:: What you should do ::
Please pick out every line in the entries below that contains the string "want", copying each one as it appears, and treat uppercase and lowercase letters as different.

- - - - - - -

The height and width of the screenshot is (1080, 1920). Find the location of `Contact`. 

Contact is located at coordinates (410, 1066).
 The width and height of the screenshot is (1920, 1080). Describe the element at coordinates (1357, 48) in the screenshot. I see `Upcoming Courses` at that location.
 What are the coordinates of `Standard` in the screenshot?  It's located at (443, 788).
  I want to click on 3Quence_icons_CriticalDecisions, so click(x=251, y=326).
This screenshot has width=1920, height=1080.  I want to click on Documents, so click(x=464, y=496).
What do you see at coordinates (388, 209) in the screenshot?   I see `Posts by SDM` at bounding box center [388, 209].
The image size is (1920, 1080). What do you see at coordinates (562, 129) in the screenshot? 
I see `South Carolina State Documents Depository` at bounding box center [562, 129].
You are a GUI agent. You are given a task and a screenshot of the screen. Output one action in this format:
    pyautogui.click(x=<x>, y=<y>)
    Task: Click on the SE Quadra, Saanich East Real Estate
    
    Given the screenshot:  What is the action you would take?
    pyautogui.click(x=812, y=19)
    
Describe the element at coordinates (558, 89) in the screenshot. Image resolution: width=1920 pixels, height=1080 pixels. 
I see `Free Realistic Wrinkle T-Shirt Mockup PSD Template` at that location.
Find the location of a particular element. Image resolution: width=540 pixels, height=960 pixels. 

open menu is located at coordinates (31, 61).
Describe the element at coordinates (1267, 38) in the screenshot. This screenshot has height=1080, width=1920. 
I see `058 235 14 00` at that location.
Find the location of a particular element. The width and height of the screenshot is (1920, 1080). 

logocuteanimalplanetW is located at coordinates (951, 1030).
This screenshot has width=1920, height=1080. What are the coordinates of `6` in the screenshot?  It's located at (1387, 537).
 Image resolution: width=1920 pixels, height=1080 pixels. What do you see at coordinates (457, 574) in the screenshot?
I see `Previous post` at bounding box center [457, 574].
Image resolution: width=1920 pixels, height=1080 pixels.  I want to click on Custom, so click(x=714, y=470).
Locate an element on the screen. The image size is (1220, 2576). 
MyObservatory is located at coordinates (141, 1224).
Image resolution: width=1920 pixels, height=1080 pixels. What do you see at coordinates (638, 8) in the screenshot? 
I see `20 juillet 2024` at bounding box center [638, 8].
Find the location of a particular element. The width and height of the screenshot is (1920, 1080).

- - - - - - -

:: Completed task ::
  I want to click on 3Quence_icons_CriticalDecisions, so click(x=251, y=326).
This screenshot has width=1920, height=1080.  I want to click on Documents, so click(x=464, y=496).
Image resolution: width=1920 pixels, height=1080 pixels.  I want to click on Custom, so click(x=714, y=470).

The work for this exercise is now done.